Diario

Diario de un prodigio (LXIX)

Uno se va dando cuenta de que le van cayendo los años cuando, por ejemplo, entra en un local de ocio y, como antaño, ya no tiene que divagar demasiado sobre si las mujeres que hay en él le sobrepasan la edad. Me ocurría eso en plenitud de mi década veinteañera, y adivinar aquello hasta me resultaba divertido y sugerente. Hoy, una vez penetro en el sitio en cuestión, sé a ciencia cierta que suelo ser de los que más hojas arrancaron del calendario. Es entonces cuando te presentan a alguien que tú no conoces, pero que sí te tiene identificado. Una vez ese hecho se produce, se te caen los palos del sombrajo.

¿Tan viejo soy ya? ¿Dónde estuve metido todo este tiempo?

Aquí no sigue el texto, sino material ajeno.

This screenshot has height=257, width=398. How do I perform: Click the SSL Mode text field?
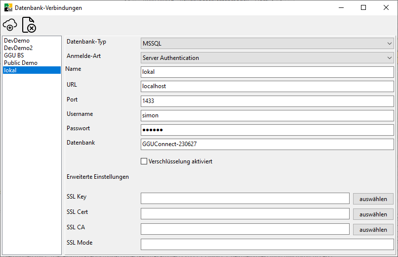267,244
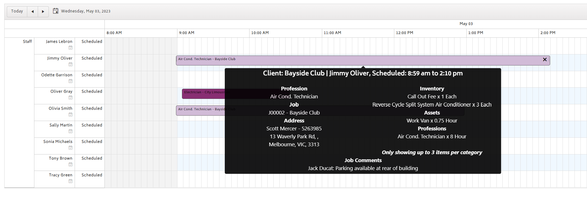Select the May 03 day header
The image size is (587, 212).
point(466,24)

Para más señas, le haces ver que por mera cuestión generacional no podéis haber coincidido. Y ya desbarras del todo al confesarle tu edad. Claro, claro, añades, tú eres hija de fulanito y menganita. Los conozco. Ahora caigo.

Te marchas de allí con la mosca tras la oreja, por el tiempo transcurrido y por jugar roles que no hace mucho veías desempeñar a otros. Y vuelves irremediablemente a los versos de Campoamor, aquellos versos que evidenciaban eso de que las hijas de las madres que amé tanto me besan ya como se besa a un santo.